[Provided information]
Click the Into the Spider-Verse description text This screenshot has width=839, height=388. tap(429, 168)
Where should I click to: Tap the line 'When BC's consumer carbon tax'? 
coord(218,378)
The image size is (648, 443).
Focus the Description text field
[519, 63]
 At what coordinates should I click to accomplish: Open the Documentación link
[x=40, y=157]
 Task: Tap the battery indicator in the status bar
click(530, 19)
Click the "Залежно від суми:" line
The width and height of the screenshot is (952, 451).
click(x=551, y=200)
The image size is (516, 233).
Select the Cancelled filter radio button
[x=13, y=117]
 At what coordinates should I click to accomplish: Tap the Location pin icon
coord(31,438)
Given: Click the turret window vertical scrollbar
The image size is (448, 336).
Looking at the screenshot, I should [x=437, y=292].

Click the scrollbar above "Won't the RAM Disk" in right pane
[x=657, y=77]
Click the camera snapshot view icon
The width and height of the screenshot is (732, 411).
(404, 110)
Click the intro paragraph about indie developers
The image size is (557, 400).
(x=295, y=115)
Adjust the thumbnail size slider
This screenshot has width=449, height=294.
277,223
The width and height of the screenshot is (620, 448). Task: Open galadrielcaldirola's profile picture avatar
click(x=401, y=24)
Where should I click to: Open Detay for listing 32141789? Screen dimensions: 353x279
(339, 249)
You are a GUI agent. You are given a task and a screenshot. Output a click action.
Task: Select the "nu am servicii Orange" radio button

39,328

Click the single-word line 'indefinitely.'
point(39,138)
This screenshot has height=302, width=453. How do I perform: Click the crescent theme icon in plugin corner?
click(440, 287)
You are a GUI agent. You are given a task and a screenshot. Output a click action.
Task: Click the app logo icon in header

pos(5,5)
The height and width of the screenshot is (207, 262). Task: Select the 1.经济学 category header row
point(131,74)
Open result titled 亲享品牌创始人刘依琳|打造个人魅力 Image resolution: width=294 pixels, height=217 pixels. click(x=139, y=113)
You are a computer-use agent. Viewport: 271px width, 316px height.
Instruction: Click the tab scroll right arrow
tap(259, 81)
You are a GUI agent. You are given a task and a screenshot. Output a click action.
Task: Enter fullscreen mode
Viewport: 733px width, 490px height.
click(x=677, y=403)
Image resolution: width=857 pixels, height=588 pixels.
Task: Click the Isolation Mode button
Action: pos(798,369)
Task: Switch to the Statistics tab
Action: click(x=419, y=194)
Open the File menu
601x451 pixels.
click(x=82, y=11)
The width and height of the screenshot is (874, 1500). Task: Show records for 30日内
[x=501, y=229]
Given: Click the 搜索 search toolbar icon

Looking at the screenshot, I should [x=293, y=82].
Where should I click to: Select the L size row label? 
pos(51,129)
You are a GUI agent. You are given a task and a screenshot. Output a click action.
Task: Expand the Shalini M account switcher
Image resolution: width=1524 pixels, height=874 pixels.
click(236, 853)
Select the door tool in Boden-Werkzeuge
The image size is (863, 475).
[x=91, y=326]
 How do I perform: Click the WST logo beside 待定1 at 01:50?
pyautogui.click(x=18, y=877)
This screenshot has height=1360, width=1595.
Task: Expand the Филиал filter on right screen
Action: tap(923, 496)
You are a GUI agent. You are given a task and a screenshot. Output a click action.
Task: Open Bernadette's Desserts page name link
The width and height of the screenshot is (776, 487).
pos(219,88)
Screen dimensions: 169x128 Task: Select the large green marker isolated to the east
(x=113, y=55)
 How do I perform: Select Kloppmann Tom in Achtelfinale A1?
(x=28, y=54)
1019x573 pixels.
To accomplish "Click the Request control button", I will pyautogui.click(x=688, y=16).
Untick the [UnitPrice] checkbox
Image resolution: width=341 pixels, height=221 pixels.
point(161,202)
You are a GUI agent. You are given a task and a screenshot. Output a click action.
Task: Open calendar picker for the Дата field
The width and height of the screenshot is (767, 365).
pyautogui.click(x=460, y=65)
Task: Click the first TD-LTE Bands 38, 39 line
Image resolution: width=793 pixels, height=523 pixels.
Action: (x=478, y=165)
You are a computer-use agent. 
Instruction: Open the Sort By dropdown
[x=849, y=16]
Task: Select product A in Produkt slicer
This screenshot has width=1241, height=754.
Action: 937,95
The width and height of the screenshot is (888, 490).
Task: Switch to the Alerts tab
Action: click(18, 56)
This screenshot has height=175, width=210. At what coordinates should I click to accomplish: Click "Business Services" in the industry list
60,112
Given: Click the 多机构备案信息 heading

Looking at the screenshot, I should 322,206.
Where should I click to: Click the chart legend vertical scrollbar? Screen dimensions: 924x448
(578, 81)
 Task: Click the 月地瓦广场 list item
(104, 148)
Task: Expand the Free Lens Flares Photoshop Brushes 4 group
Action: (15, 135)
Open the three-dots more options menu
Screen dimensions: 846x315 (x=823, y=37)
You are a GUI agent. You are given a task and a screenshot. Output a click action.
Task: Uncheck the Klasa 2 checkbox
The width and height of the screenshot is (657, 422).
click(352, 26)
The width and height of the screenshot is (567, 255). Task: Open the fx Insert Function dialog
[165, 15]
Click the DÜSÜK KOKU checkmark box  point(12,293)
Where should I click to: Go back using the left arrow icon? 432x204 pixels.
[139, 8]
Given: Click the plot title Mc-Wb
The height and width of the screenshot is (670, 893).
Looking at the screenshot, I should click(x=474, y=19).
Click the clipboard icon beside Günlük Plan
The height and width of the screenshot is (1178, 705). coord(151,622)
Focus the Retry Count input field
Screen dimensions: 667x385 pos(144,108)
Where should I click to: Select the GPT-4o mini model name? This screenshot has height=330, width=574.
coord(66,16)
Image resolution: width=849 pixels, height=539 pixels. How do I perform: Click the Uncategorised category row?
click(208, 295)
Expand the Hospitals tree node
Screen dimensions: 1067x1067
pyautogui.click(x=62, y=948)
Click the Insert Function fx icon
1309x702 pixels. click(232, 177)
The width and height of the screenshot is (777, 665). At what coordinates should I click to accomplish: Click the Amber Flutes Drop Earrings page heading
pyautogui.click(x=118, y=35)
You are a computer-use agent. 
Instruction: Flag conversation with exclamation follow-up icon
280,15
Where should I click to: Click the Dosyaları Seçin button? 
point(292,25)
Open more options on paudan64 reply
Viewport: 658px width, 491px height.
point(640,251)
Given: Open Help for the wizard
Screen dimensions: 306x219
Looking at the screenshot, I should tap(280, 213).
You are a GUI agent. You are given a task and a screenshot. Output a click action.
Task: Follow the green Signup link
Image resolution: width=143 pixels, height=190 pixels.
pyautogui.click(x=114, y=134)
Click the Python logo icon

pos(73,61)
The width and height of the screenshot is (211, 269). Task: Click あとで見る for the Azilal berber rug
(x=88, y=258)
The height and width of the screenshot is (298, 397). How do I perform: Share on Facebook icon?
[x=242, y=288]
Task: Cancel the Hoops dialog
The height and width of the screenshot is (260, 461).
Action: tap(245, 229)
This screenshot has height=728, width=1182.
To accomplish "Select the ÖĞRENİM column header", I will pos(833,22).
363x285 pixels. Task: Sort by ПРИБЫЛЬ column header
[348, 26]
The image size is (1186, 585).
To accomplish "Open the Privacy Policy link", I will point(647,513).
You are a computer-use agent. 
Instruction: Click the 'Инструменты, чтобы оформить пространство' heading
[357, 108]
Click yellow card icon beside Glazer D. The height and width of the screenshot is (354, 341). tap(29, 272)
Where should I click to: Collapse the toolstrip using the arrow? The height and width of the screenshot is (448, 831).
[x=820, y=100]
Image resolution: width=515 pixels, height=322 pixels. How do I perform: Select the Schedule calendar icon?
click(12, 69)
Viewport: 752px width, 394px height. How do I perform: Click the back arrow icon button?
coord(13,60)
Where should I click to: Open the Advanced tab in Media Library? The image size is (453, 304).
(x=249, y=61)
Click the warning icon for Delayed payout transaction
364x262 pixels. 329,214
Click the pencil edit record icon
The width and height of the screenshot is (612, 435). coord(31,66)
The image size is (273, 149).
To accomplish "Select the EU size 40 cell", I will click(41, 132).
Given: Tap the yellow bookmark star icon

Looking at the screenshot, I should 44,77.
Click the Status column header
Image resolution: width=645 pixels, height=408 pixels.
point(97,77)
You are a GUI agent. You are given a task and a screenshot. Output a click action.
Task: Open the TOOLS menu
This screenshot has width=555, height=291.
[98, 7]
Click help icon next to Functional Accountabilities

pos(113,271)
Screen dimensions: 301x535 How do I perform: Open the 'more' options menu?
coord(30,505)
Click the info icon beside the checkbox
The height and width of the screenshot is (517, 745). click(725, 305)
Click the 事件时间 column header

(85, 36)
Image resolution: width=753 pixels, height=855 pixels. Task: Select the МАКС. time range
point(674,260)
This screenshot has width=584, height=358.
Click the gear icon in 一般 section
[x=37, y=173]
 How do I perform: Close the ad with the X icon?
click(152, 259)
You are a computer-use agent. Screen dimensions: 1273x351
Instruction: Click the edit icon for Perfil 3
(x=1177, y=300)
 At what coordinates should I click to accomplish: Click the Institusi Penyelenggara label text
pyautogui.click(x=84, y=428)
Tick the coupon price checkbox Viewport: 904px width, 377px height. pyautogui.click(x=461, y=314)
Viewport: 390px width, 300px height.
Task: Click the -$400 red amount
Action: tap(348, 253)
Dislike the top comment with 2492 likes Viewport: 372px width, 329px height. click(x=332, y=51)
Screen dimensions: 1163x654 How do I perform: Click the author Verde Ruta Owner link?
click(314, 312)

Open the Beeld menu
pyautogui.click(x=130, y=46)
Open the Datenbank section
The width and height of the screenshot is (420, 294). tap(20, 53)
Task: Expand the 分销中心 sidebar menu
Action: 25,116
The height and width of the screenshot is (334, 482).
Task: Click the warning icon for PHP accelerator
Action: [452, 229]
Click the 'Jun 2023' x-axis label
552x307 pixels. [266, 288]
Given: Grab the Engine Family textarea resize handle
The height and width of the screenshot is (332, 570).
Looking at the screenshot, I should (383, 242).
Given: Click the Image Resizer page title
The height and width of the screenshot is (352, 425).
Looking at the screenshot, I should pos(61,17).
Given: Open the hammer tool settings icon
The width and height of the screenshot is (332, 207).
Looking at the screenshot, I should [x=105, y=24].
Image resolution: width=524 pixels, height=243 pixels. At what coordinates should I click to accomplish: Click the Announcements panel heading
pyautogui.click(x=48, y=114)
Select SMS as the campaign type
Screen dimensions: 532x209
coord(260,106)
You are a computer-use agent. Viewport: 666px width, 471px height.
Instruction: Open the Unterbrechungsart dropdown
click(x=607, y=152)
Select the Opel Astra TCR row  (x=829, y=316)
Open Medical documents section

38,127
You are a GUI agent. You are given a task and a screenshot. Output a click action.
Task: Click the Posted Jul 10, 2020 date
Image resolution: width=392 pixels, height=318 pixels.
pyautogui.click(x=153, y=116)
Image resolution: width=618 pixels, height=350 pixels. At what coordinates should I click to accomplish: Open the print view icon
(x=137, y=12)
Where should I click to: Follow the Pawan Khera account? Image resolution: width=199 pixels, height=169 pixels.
[/Provided information]
Repeat, word for word, the lines from the opening of the material through the line containing "Given: Click the turret".

_Written response:_
Click the Into the Spider-Verse description text This screenshot has width=839, height=388. tap(429, 168)
Where should I click to: Tap the line 'When BC's consumer carbon tax'? 
coord(218,378)
The image size is (648, 443).
Focus the Description text field
[519, 63]
 At what coordinates should I click to accomplish: Open the Documentación link
[x=40, y=157]
 Task: Tap the battery indicator in the status bar
click(530, 19)
Click the "Залежно від суми:" line
The width and height of the screenshot is (952, 451).
click(x=551, y=200)
The image size is (516, 233).
Select the Cancelled filter radio button
[x=13, y=117]
 At what coordinates should I click to accomplish: Tap the Location pin icon
coord(31,438)
Given: Click the turret window vertical scrollbar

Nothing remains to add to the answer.